Dessin de Xavier Gorce,
La Chapelle Sextine
Ph. angèlepaoli
EROTIC SEXTIN
La Chapelle Sextine. Que voilà un ouvrage oulipien réjouissant !
Avec illustrations taillées dans le vif des décors, à même la chair des personnages ! Un petit livre d’images à ne pas laisser choir entre toutes les mains ! Oulipien, oui, car fondé sur la complexe combinatoire des couples. Qui se font se défont pour copuler. "Ainsi font, font, font..." Un ouvrage érotique alors ? Oui, terriblement ! Mais répétitif ? Ennuyeux ? Pas du tout. Réjouissant au contraire. Empli d’humour et de plaisir. Un exercice de style, à la fois léger et vertigineux. Sur l’art de la répétition et de la variation.
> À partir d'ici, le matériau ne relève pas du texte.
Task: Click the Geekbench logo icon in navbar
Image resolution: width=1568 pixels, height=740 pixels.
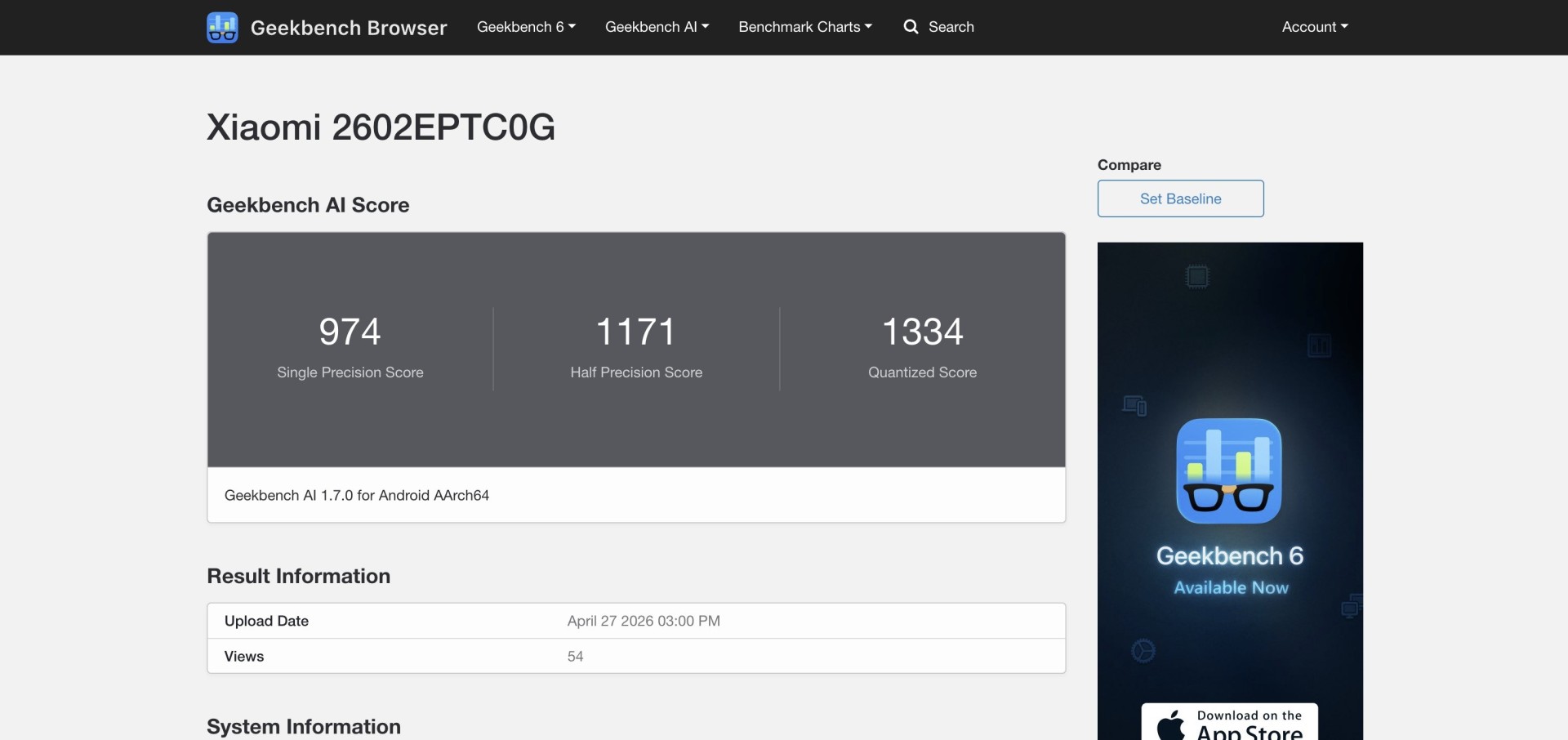Action: (x=222, y=27)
Treize femmes, treize hommes. Ils sont 26 en tout. Mais les multiples combinaisons aboutissent à 156 échanges. La plupart des partenaires reviennent six fois. Anna, Galata, Katia. Ou Dennis, Johann, Laurent. Chaque fois avec un partenaire différent. Certains, plus désavantagés, ne se livrent que quatre fois. Pauvre Ben, pauvre Irma ! Il faut bien qu’il y ait une inégalité quelque part dans cette machine à combiner les couples.
Ils font l’amour. Parfois avec brio. Parfois la tête ailleurs, en pensant à autre chose. Peu de sentiments, pas d’effusion. De l’improvisation, de la hâte, de l’inconfort. L’ascenseur, la baignoire, la voiture, le parking, la tente, la douche, le train... sans oublier la table de cuisine façon Jessica Lange dans Le facteur sonne toujours deux fois. Et des décalages qui émaillent le texte et font sourire. Et rire, même. Car La Chapelle Sextine est un livre drôle.
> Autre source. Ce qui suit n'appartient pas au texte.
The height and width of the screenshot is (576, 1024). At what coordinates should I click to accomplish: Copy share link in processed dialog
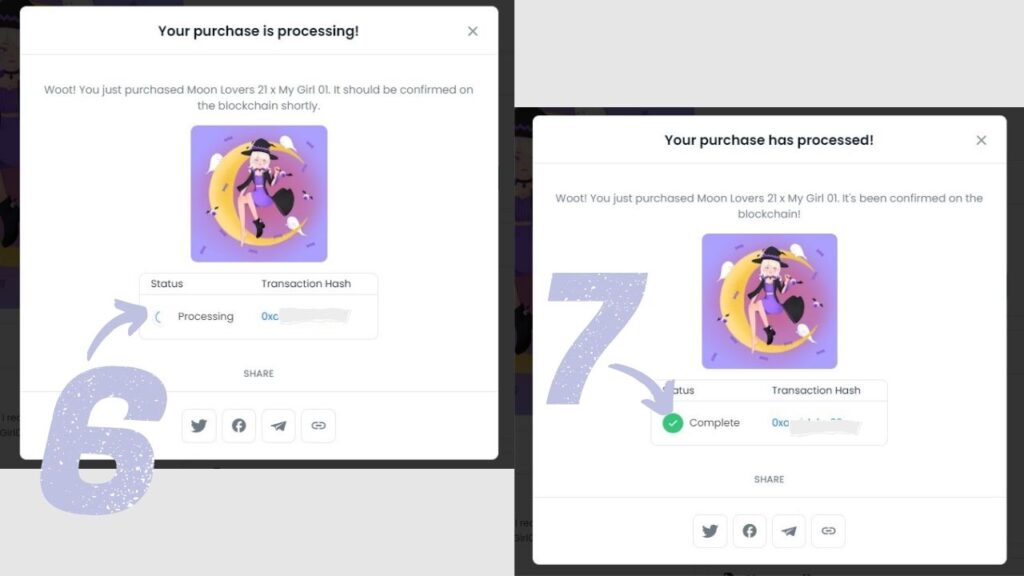(829, 531)
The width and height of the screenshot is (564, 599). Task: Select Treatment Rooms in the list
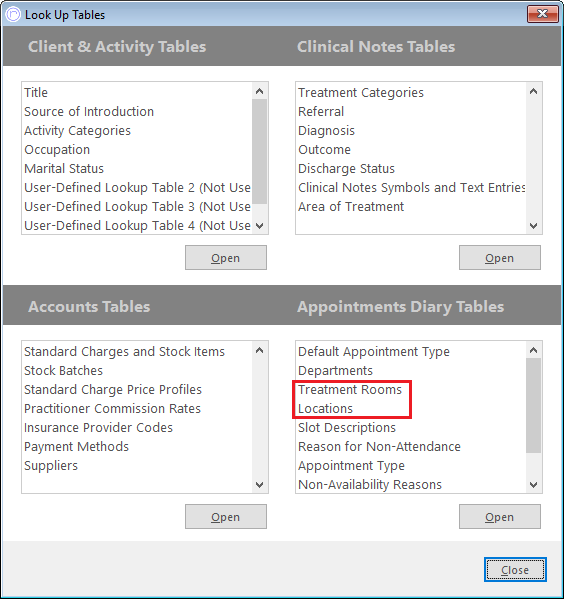coord(350,390)
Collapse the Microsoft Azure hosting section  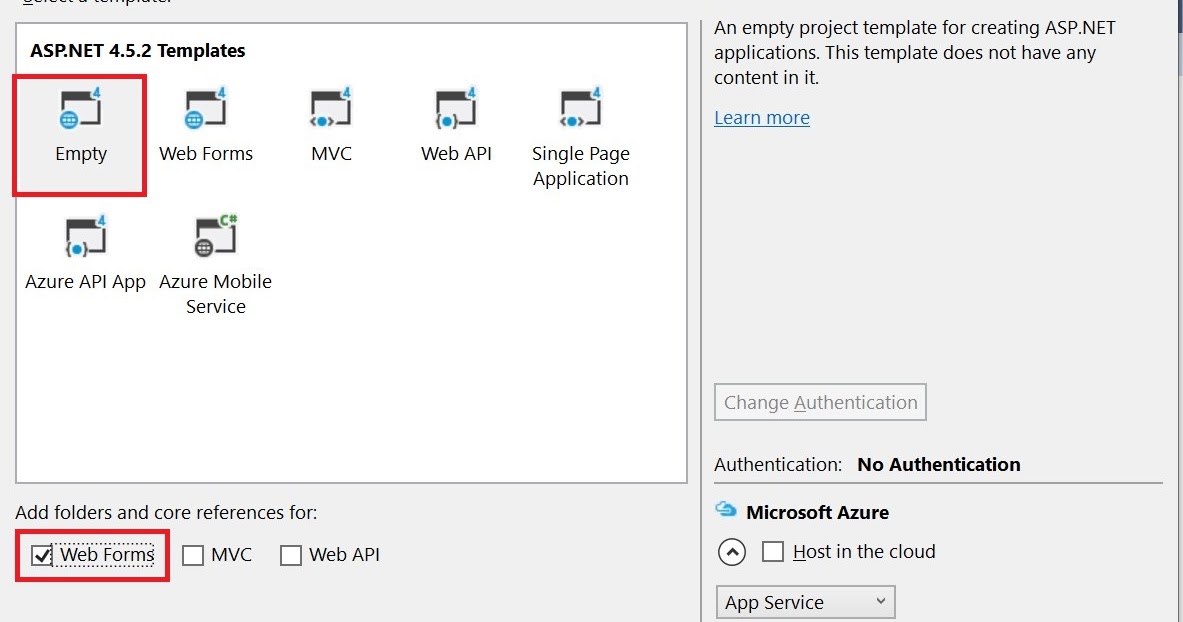[x=731, y=551]
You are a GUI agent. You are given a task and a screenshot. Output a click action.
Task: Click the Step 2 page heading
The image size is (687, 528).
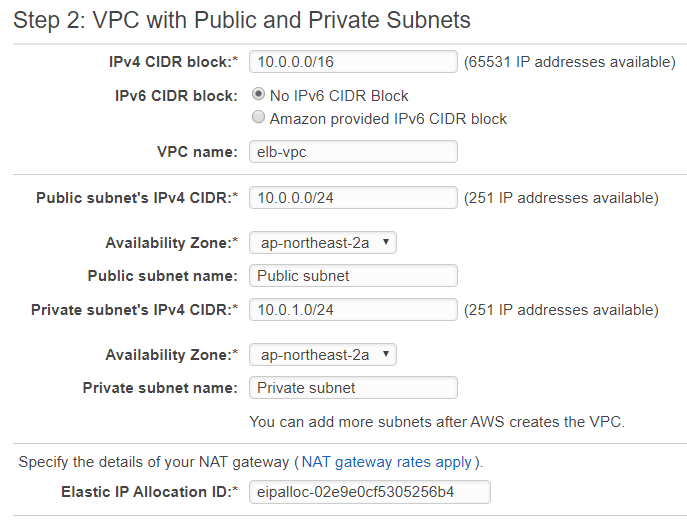242,20
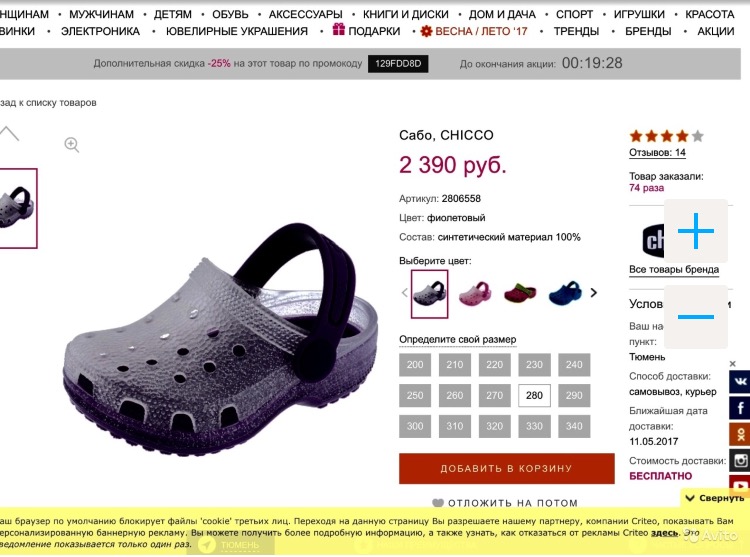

Les textes sont brefs, très condensés. Six lignes, dix lignes. Rarement au-delà. Le temps que durent la rencontre, les échanges, le partenariat. Les orgasmes. La roue tourne. Ça valse. Premiers en piste, Anna et Ben. Derniers à fermer le bal, Philippe et Anna. On remarque déjà l’alternance horizontale rigoureuse : une fille, un garçon. Un garçon, une fille. Alternance que chaque texte respecte d’un bout à l’autre du livret. Le chiasme est bouclé.
Comment ça fonctionne ? Toujours en duetto. Mais la valse se fait en trois temps. 25/25/27. Le premier changement s’effectue avec Yolande et Zach/ Zach et Anna. Le second avec Mina et Terence/ Terence et Anna. Anna qui occupe les points stratégiques du livre : début, milieu et fin.
À la fin de chaque sextine érotique, un aparté en italiques. En décalage avec le texte principal. Comme dans la sextine des troubadours, il faut faire vibrer la dernière corde. En la mettant en contact avec ce qui précède. Il faut aussi lire le livre d’un seul tenant, sans s’arrêter pour ne pas perdre le tempo. Et faire résonner le jeu des variantes et des répétitions.
Un ouvrage jubilatoire que cette Chapelle Sextine. Avec schémas cabalistiques à la Michel-Ange pour clore le tout. Qui ne tient qu’en quatre-vingt six pages ! Un record !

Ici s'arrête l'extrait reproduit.